__Your assignment__: Transcribe, exactly as they appear, only the lines from the one holding "Instruction: Click the crossed-out" through the end of the entries below.

Pixel coordinate grounding data
>>>>
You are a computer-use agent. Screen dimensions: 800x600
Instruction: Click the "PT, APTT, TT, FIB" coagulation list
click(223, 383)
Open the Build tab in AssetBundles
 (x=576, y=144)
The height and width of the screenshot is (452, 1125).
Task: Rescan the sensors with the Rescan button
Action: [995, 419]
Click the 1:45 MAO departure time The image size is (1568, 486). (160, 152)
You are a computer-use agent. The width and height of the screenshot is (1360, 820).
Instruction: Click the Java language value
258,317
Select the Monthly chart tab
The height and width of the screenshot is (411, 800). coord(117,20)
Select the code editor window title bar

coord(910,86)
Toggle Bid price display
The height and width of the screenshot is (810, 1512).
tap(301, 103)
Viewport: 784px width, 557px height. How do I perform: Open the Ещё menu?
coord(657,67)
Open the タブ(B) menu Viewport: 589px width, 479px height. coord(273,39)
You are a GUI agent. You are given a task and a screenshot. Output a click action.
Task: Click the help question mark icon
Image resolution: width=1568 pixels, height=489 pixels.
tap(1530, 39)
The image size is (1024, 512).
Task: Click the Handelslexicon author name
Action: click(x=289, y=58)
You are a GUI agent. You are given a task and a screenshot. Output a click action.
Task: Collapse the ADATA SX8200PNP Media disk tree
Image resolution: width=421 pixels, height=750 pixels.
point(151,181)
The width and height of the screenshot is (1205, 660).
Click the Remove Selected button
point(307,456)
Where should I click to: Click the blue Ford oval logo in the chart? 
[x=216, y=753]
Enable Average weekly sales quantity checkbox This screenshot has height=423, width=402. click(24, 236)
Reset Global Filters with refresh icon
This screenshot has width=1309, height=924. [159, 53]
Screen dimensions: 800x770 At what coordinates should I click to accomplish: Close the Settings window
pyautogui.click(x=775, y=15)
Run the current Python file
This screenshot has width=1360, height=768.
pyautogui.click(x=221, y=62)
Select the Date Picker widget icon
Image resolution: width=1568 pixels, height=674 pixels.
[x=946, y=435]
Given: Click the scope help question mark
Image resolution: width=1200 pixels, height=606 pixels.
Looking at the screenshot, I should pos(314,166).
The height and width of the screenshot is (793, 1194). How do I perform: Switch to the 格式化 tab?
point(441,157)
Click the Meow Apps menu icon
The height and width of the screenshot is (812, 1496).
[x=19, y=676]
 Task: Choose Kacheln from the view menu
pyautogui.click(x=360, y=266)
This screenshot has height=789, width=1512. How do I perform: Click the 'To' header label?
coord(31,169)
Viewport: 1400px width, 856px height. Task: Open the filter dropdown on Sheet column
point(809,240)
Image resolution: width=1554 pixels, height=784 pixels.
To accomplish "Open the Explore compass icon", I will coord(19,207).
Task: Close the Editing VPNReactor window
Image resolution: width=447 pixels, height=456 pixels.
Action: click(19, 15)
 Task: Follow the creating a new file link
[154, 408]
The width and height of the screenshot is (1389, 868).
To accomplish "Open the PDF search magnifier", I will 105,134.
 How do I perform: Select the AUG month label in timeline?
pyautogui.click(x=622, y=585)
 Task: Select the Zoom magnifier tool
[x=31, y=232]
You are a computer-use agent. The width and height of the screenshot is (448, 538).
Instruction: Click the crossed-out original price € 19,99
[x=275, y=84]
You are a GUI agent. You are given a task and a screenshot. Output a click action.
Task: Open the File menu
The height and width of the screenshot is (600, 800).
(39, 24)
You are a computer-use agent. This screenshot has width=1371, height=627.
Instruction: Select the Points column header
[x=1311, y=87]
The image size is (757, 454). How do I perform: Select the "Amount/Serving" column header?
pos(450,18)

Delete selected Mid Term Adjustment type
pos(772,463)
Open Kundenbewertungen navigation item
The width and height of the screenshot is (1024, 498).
<<<<
__Task output__:
Instruction: Click the crossed-out original price € 19,99
[x=275, y=84]
You are a GUI agent. You are given a task and a screenshot. Output a click action.
Task: Open the File menu
The height and width of the screenshot is (600, 800).
(39, 24)
You are a computer-use agent. This screenshot has width=1371, height=627.
Instruction: Select the Points column header
[x=1311, y=87]
The image size is (757, 454). How do I perform: Select the "Amount/Serving" column header?
pos(450,18)

Delete selected Mid Term Adjustment type
pos(772,463)
Open Kundenbewertungen navigation item
The width and height of the screenshot is (1024, 498).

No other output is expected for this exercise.